6 Value Investing Gurus: Their Tales and Tactics

stride-6-value-investing-gurus-their-tales-and-tactics-featuredWhy did I get into value investing?

Easy. Warren Buffett.

Yes, the logic and strategy of a long-term, value investing approach made sense to me, and I was drawn to the unemotional methodology of stock selection; but at the end of the day it was Buffett who won me over with his impressive results.

Warren Buffett is an idol to many and justifiably so. And while he may be the most well-known, he certainly isn’t the only savvy value investor worth admiring.

The last century witnessed the birth and successes of a few brilliant investors, which makes it difficult to pick only one as your hero. With this article, I would like to pay tribute to the investors that we at STRIDE regard as the elite, the crème de la crème, by sharing a bit of their history and individual investment styles.

David Dreman

After graduating from the University of Manitoba in Canada, Dreman worked as director of research for Rauscher Pierce. 1977 saw the birth of Dreman Value Management Inc., his first investment firm where he served as president and chairman.

Dreman turned to a contrarian strategy after learning from costly mistakes made in the past. He once said, “I invested in the stocks du jour and lost 75% of my net worth." These errors in judgement taught him a valuable lesson about following the herd, one that inspired him to become a contrarian investor.

John Templeton

John Templeton was born into a poor Tennessee family in 1912. He graduated top of his class at Yale University with a degree in Economics, and went on to obtain a Master of Arts in Law.

- _Challenges_
1 – According to the value investing article, why did David Dreman adopt a contrarian strategy? Answer in one to three sentences.
2 – Can you reproduce, word for word, everything in the value investing article from "Yes, the logic" down to "investor worth admiring."?
3 – Can you extend the article on value investing gurus, picking up right after its last sentence?
None of the data is needed to complete these tasks.

- _Dataset extract_
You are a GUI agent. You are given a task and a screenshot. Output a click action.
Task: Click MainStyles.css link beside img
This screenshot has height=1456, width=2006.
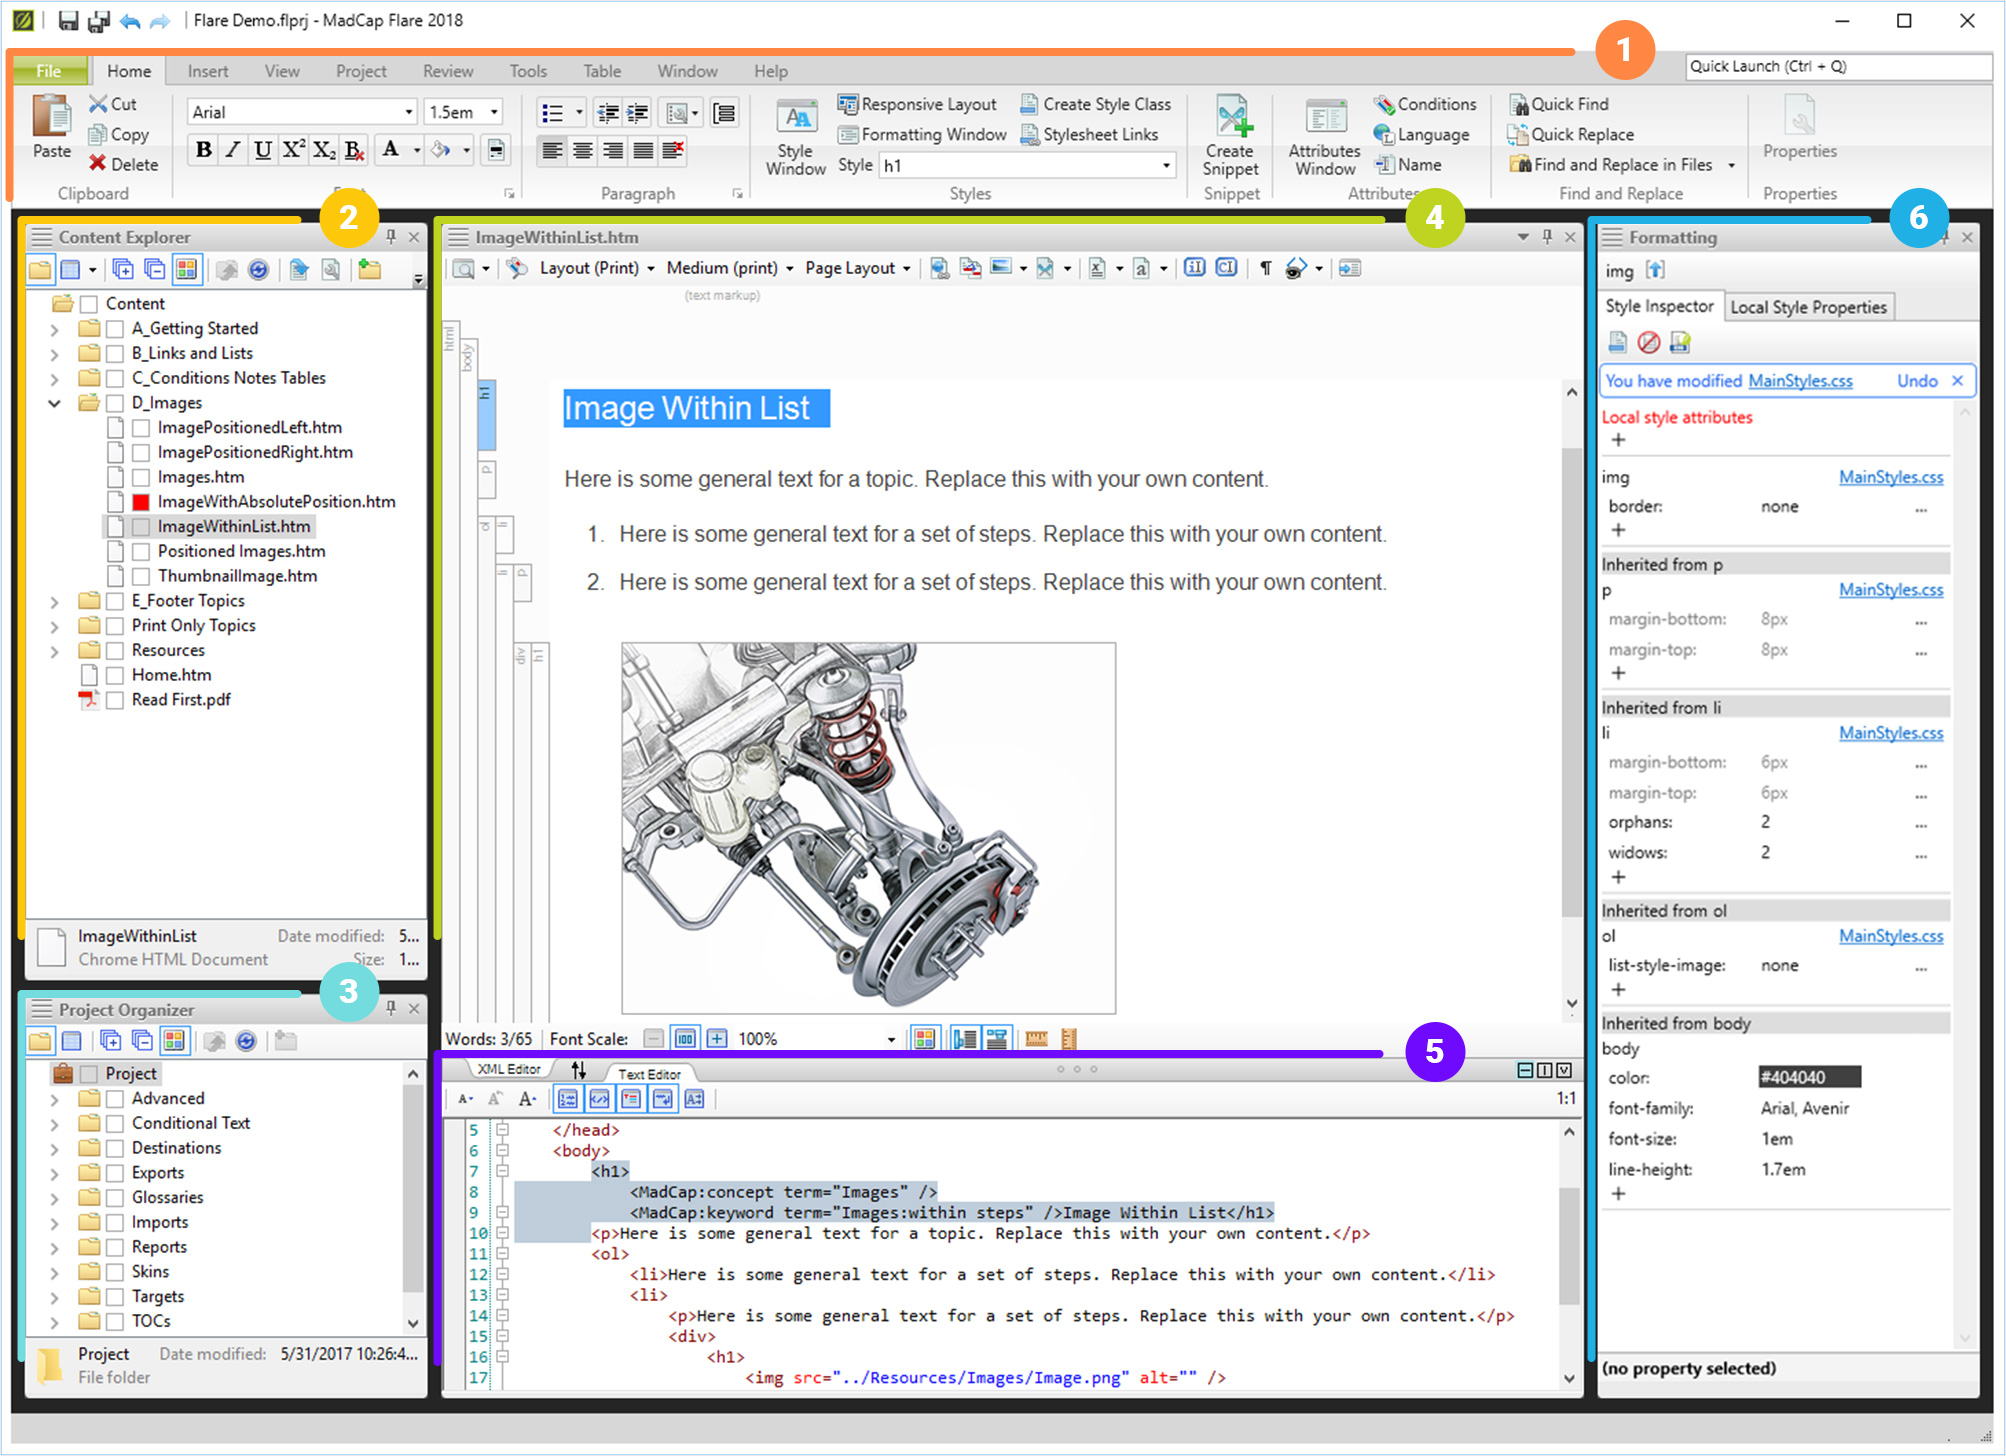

- _Outputs in order_
1 – Dreman turned contrarian after costly past mistakes: he invested in the stocks du jour and lost 75% of his net worth. Those errors taught him a lesson about following the herd, and that lesson inspired him to become a contrarian investor.

2 –
Yes, the logic and strategy of a long-term, value investing approach made sense to me, and I was drawn to the unemotional methodology of stock selection; but at the end of the day it was Buffett who won me over with his impressive results.

Warren Buffett is an idol to many and justifiably so. And while he may be the most well-known, he certainly isn’t the only savvy value investor worth admiring.

3 –
His first success was co-founding a highly lucrative investment firm. After selling the firm, he continued to create some of the world’s largest and most successful international investment funds. Templeton achieved 'billionaire' status from being a pioneer of globally diversified mutual funds.

His investing style can be summed up as a diversified and contrarian value investing approach. He bought low and sold high. His investing mantra was “search for companies around the world that offered low prices and an excellent long-term outlook.”

John Neff

After working at the National City Bank as a security analyst for eight years, John joined the Wellington Management Co. in 1964 as a portfolio manager. His average annualised return rate showed great consistency, beating the market year after year. He held a record of outperforming the S&P 500 index 22 times during his 31 years at the company. Many fund managers recognised his gift and entrusted him with their money. He was considered the “professional’s professional”.

John Neff’s investment style is characterised by an approach focused on buying respectable companies, in good industries, at low price-to-earnings prices. Although John wasn’t in favour of the label, his career shows that he applied an approach similar to that of a value-contrarian investor.

Bill Miller

With a degree in economics and experience as a treasurer for the J.E Baker Co, Bill Miller joined Legg Mason in 1981 where he secured the position of chairman and chief investment officer in 2007.

Bill Miller owns the title of one of the longest winning streaks in mutual fund history. Between 1991 and 2005, the Legg Mason Value Trust fund, under Bill’s management, beat the S&P 500 for 15 consecutive years.

Bill is a typical value investor but has a slightly different definition of the strategy. He believes that any stock can be a value stock if it trades at a discount to its intrinsic value.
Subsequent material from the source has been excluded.